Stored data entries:
###

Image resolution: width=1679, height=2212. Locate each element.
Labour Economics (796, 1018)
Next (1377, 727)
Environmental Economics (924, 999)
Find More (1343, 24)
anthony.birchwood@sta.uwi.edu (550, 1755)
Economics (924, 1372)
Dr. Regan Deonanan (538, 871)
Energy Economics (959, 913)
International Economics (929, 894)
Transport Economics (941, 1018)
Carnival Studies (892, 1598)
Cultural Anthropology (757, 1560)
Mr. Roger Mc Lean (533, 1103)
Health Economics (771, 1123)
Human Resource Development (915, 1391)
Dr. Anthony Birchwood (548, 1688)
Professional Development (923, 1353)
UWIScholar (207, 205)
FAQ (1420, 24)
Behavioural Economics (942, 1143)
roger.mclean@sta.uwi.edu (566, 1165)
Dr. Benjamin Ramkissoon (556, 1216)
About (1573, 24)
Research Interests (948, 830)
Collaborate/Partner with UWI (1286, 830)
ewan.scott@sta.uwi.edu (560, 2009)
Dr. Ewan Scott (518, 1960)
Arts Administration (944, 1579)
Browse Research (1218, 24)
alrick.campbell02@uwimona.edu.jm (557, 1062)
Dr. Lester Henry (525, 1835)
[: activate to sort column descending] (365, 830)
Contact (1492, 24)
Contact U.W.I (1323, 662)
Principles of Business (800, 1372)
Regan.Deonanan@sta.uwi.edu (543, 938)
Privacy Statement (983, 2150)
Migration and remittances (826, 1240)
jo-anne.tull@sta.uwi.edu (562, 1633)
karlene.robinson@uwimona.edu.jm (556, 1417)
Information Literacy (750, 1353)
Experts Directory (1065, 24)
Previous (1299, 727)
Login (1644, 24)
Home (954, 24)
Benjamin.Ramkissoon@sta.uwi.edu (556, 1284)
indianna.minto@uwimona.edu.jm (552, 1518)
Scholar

###

▸ **Work instructions**:
Filter the data down to the lines that contain the string "Ramkissoon", and copy them.

▸ **Solution for this exercise**:
Dr. Benjamin Ramkissoon (556, 1216)
Benjamin.Ramkissoon@sta.uwi.edu (556, 1284)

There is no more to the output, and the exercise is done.